Secondly, Lost looks amazing. This episode was directed with theatrical flair, which meant epic shots, atmospheric lighting, and bold closeups. Each scene looked different, from the bright, serene beaches of the island to the rustic camp where Sawyer was imprisoned to the dank, grimy hatch where Jack found himself, this is how a show of this nature should look. If only a show like Heroes could recognize that there's a power in the bright, the bold, the fantastic when appropriate to the subject matter.

Finally, the dialogue in this episode crackled with energy. Despite all my criticisms about the plotting and, occasionally, about the characterization, no one can say that Lost has not had some pretty snappy dialogue over its two year run. And give credit to Josh Halloway, for instance, who has created a great character in Sawyer, who delivers each line with flair.

But as much as this was a cool episode, as much as it had me on the edge of my seat, it kind of came unglued for me at the end, when once again the show seemed to inch forward only to take two steps back into yet another mess of ambiguity and pointless lack of logic.

Take the exchange between Jack and Juliette - Jack finally, at one point, seems to blurt out the questions we've all been wondering. Who are the Others? Are they connected to Dharma? And most poignantly - What the hell is going on here?

Finally! A character had come to his or her senses and asked the most obvious question of all! But just as the show itself poses these questions, it fails to ever follow up. So I have to wonder - why pose them at all? Be vague, be mysterious - whatever. But you can't have it both ways. You can't continually set up the expectation that something will be addressed only to not address it. The writers and producers COULD have decided that, hey, it's all just one giant head trip and we'll never answer anything and just really mess with everyone's heads (think David Lynch). Fine, that could work. But the show can't seem to decide if it wants to reveal anything or not. I don't know if I'm supposed to be breathlessly waiting for some answer as to what the smoke monster was, why Locke can walk, who the Others are, why there was a Polar Bear, why there was a giant four-toed statue, et al, or just address each new mystery by saying something to the effect of "Oh, a giant four-toed statue - interesting. Next!"

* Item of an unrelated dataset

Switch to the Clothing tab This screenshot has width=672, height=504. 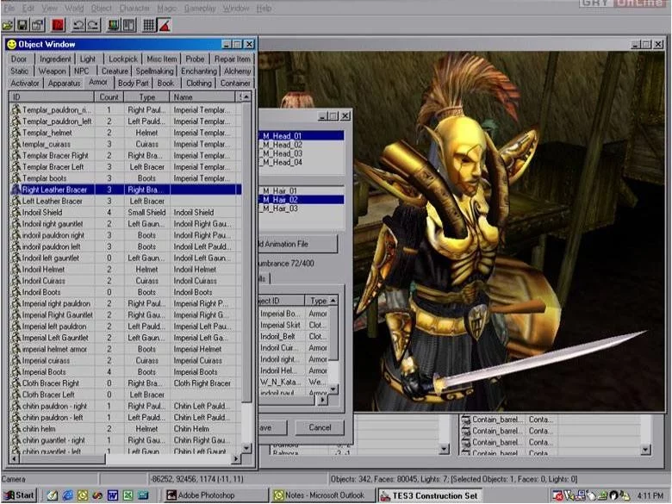coord(198,84)
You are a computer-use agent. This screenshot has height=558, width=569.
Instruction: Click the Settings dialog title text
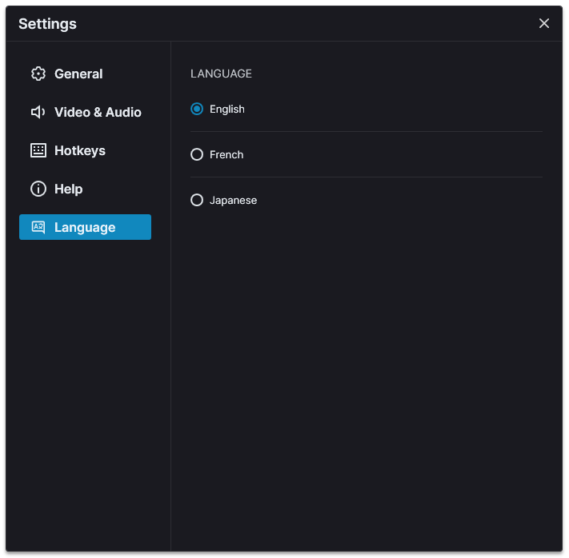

That inconsistency in tone reared its head yet again in this episode. One minute Jack seems to have a breakthrough, finally daring to ask the Big Question of what the hell is going on. Moments later, when presented with the proposition that Julliette and The Others are somehow all-knowing (of course, how they are all-knowing is yet another mystery!), Jack forgets his previous curiuosity and merely asks the extremely subjective question, with regards to his ex-wife: is she happy?

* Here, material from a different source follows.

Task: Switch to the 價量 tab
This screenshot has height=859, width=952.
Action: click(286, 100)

Is she happy? IS she HAPPY? Whaaat?!?! Now, obviously in the context of this episode, where we were shown a number of flashbacks about Jack's falling out with his wife, it makes contextual sense that Jack would ask about his wife. But unless there's some metaphysical craziness going on that we don't know about, it's not as if these characters are actually RELIVING the episodes they flash back to! Sure, WE as viewers are given these flashbacks because they thematically relate to the story at hand and flesh out the main characters. But let's look at Jack at this moment in time, at this point in his narrative:

He's been imprisoned against his will by a seemingly malevolent group of Others, on a strange island that is home to Polar Bears, smoke monsters, and four-toed statues. His friends are also captured, the other survivors may be in danger. He's looking for something, any reason to trust his captor, or any validation of his instinct that she is NOT to be trusted. At this point in time, his main thoughts are of escape, of his safety, of his friends, and also, a creeping, horrible realization that his whole situation is really, really messed up. Remember, only we as viewers have relived Jack's past - he has been locked up in a strange prison, left to contemplate, as he himself wondered - what the hell is going on.

So of all the things to ask, of all the things to wonder about - it's is his ex-wife happy? Thematically, I see how it makes some kind of sense. Logically, narratively, it is totally ridiculous.

UGH. That one moment took me out of the show. I was expecting a grand revelation about the identity of Jack's wife's new man that would tie everything together, some shocking statement from Henry Gale that would lend credence to his claims that the captives were about to experience a prolonged period of pain. Maybe even a return to the captivating intro scene - some new insight into how or why the Others anticipated the plane crash or what, exactly, they intended to do about it.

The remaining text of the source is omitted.